Ontario will scale back its climate-change targets and focus on regulating industrial greenhouse gas emitters, the province said Thursday as the government unveiled its environmental plan.
The new strategy will make it harder for Canada to meet commitments made under the Paris climate accord. The federal government was relying on Ontario’s more aggressive approach under the former Liberal provincial government, which implemented a cap-and-trade system.
Ontario Environment Minister Rod Phillips announced the province would create regulations for industrial emitters, support business investment in innovation and clean technology, and increase the ethanol content for gasoline to 15 per cent from 10 per cent by 2025.
He said the government would consult with industry before determining how the regulation system would work, the degree to which individual facilities would have to reduce emissions and what kind of enforcement mechanism would be used to ensure compliance.
Premier Doug Ford continues to battle Prime Minister Justin Trudeau over the federal carbon tax that will commence next April in provinces that do not have a broad-based levy that meets Ottawa’s standards. With an election scheduled for next fall, the Trudeau government is seeking to ease the burden on consumers by sending out rebate cheques next spring for anticipated 2019 costs.
Mr. Phillips said Ontario aims to reduce emissions by 30 per cent below 2005 levels by 2030, which is the same target adopted by Ottawa for the country as a whole under the 2015 Paris agreement. But it is far less ambitious than the goal set by the former Liberal government under Kathleen Wynne.

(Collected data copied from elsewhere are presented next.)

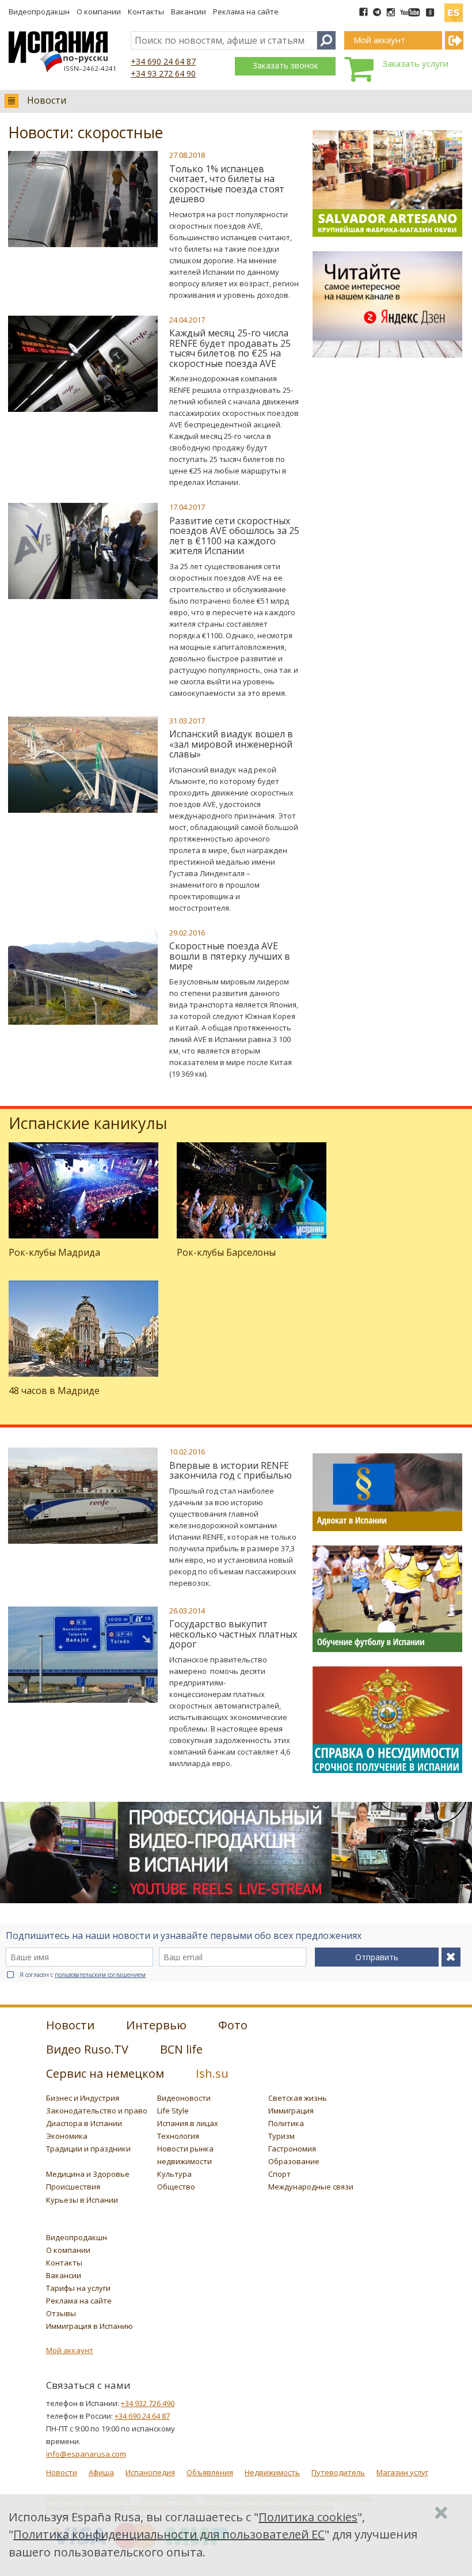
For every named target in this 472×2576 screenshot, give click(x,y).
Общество (176, 2186)
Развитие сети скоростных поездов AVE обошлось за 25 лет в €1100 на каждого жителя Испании (234, 536)
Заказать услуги (415, 63)
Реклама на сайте (246, 11)
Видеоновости (184, 2098)
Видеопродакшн (39, 11)
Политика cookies (307, 2517)
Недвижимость (272, 2472)
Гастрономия (292, 2148)
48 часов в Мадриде (54, 1390)
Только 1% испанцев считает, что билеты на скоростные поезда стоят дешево (226, 184)
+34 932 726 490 (147, 2403)
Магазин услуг (402, 2472)
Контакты (146, 11)
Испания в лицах (187, 2123)
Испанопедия (150, 2472)
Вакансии (188, 11)
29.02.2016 (187, 932)
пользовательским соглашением (100, 1975)
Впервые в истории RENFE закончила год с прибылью (230, 1470)
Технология (178, 2136)
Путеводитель (338, 2472)
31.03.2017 (187, 720)
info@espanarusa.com (86, 2454)
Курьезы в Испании (82, 2200)
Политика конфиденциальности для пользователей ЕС (169, 2534)
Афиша (101, 2472)
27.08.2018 (187, 155)
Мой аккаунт (69, 2350)
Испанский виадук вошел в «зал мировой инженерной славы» (231, 744)
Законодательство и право (96, 2110)
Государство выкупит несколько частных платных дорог (233, 1633)
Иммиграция (291, 2110)
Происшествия (73, 2186)
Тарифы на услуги (78, 2288)
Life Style (173, 2110)
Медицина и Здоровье (88, 2174)
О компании (99, 11)
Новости (46, 100)
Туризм (281, 2136)
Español (453, 8)
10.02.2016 (187, 1451)
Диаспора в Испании (84, 2123)
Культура (174, 2174)
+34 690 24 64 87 (163, 61)
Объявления (209, 2472)
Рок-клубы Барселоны (226, 1252)
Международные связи (310, 2186)
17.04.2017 (187, 507)
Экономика (66, 2136)
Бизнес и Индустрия (82, 2098)
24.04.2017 (187, 320)
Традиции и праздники (88, 2148)
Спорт (279, 2174)
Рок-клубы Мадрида (54, 1252)
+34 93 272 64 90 (163, 73)
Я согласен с (83, 1975)
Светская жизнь (297, 2098)
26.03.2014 (187, 1610)
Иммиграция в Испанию (89, 2326)
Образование (293, 2161)
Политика (286, 2123)
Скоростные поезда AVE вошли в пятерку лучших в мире (229, 956)
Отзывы (61, 2313)
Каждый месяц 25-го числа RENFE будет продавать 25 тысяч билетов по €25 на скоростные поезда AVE (230, 348)
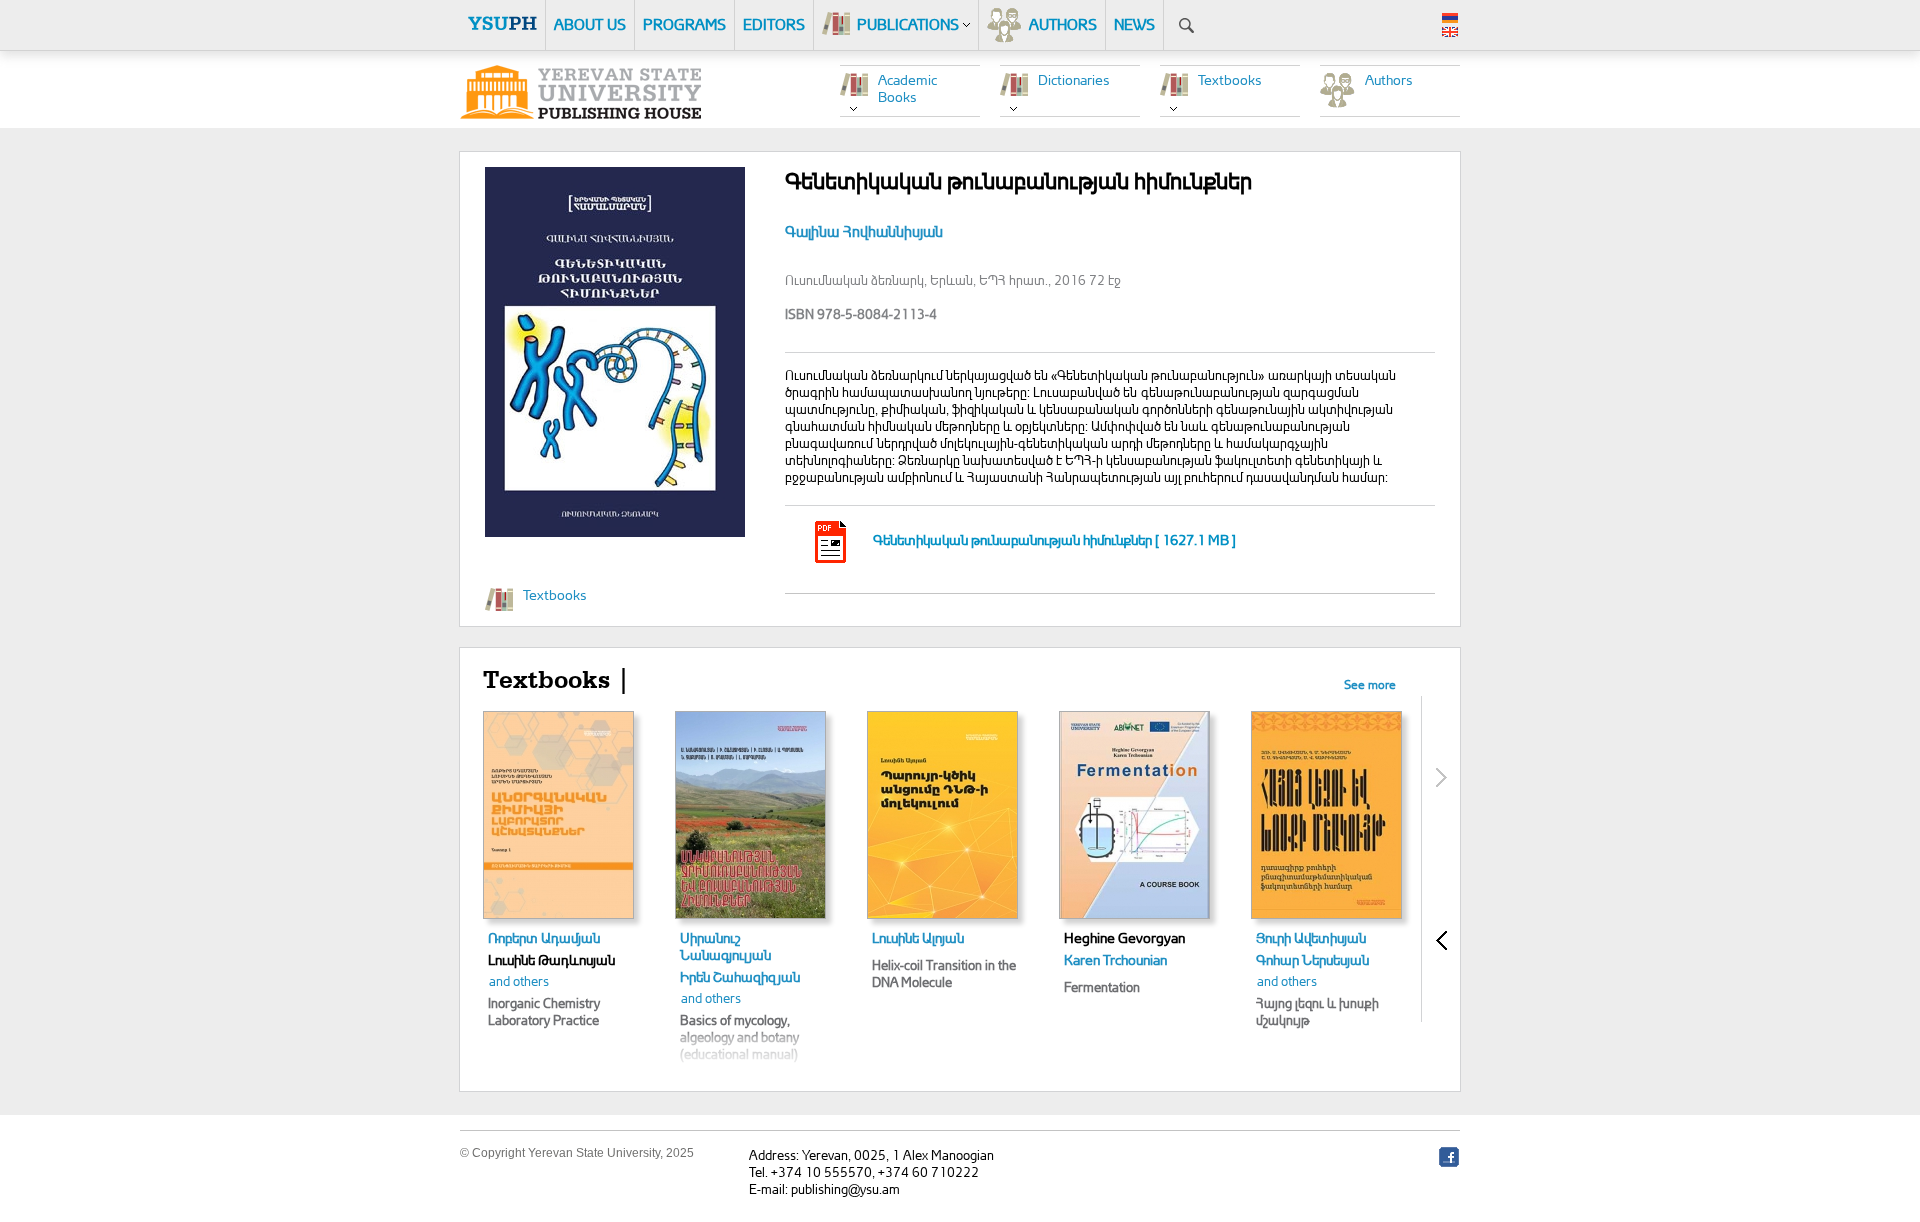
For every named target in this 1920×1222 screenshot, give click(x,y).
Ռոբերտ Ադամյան (544, 937)
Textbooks (1230, 79)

“This target takes into consideration the commitment the people of Ontario have already shown in reducing emissions, as well as our commitment to growing Ontario’s economy while doing our part to tackle climate change,” Mr. Phillips told a news conference at the Cold Creek Conservation Area in Nobleton, north of Toronto.

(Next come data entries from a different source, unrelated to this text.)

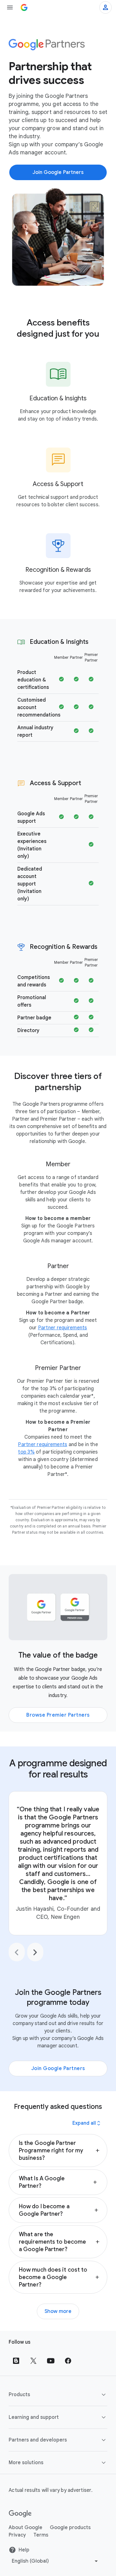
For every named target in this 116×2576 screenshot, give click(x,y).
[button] (58, 2150)
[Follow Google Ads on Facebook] (68, 2360)
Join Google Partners (58, 2068)
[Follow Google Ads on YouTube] (50, 2360)
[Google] (20, 2513)
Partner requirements (62, 1328)
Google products (70, 2527)
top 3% (26, 1452)
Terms (40, 2535)
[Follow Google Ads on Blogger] (16, 2360)
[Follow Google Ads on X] (33, 2360)
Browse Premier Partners (58, 1715)
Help (24, 2550)
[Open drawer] (10, 7)
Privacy (17, 2535)
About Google (25, 2527)
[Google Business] (24, 7)
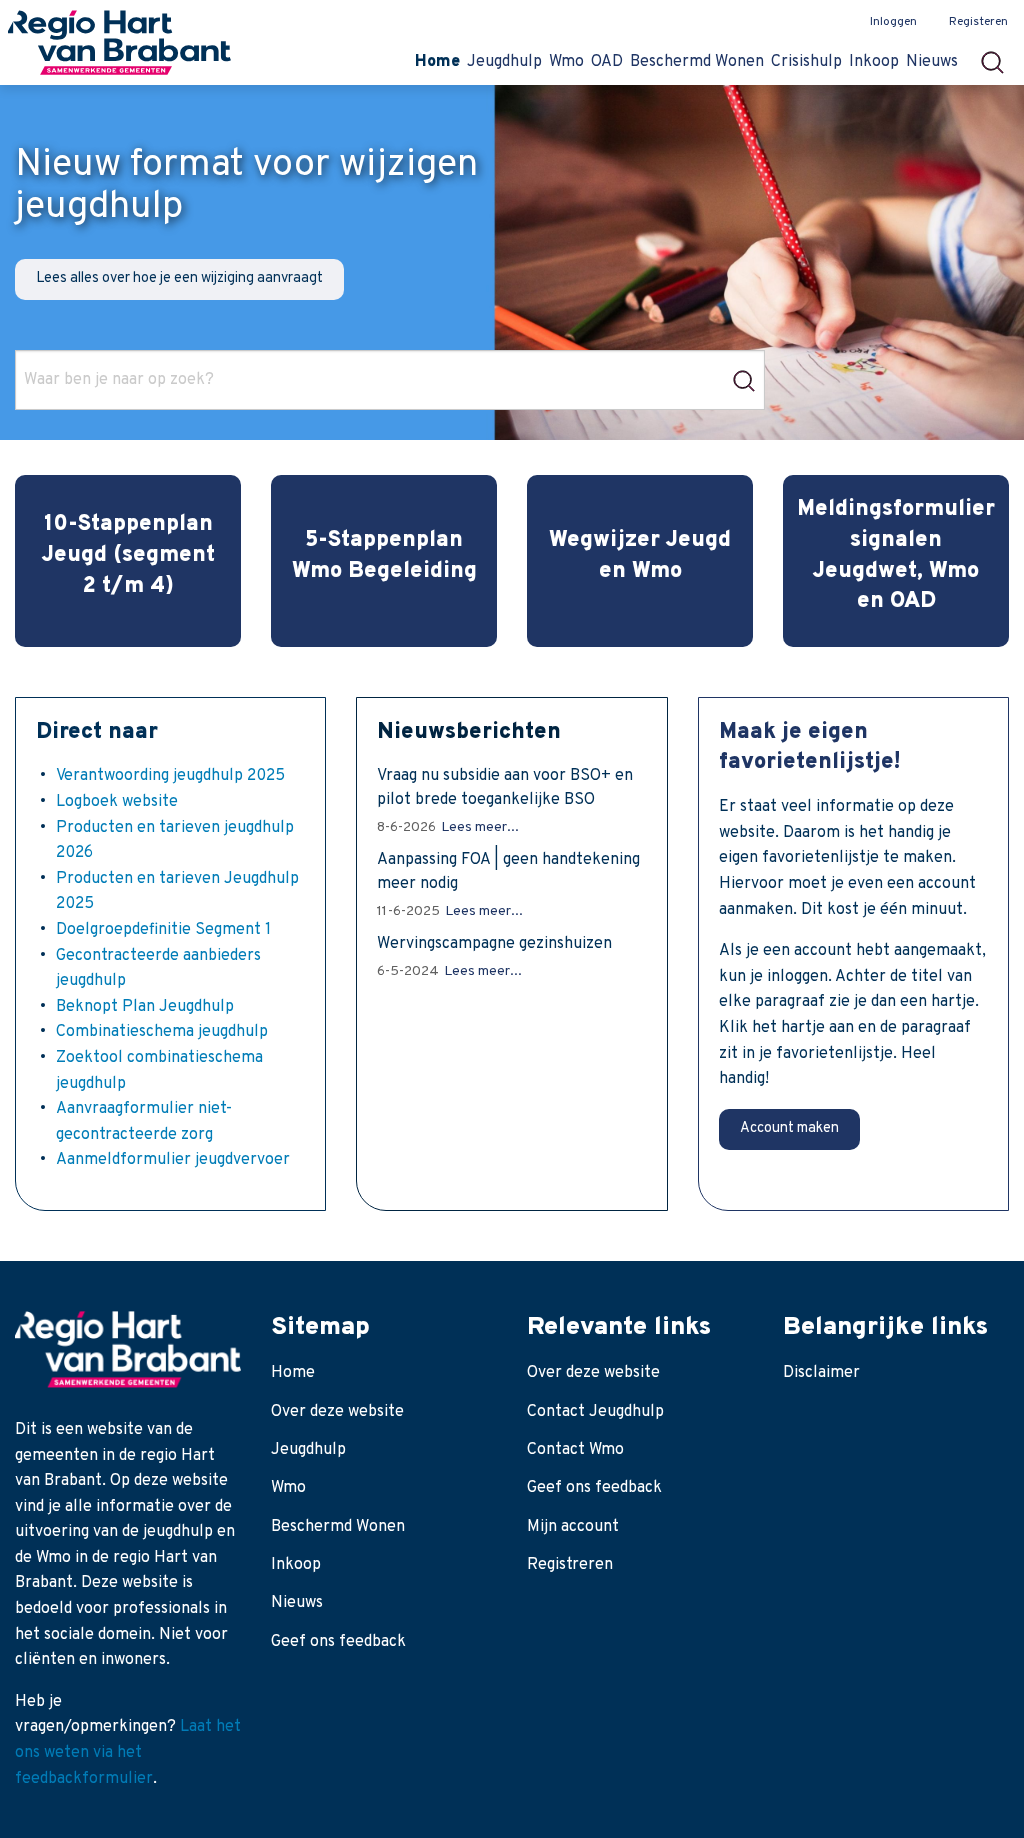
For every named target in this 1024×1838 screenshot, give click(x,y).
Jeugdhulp (308, 1450)
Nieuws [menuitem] (932, 62)
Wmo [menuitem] (566, 62)
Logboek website (117, 802)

The province is already three-quarters of the way to hitting that goal, largely as the result of the closure of coal-fired power plants. Mr. Phillips said Ontario has already made considerable progress in reducing greenhouse gas emission, and households and business have paid a substantial price in doing so.
Nationally, Canada faces an uphill battle to meet its targets as emissions in Alberta and Saskatchewan have soared since 2005 and are still rising. The Trudeau government had been counting on more ambitious efforts by Ontario, Quebec and British Columbia to make up for slower progress in the two prairie provinces that rely heavily on oil and gas production and coal-fired electricity.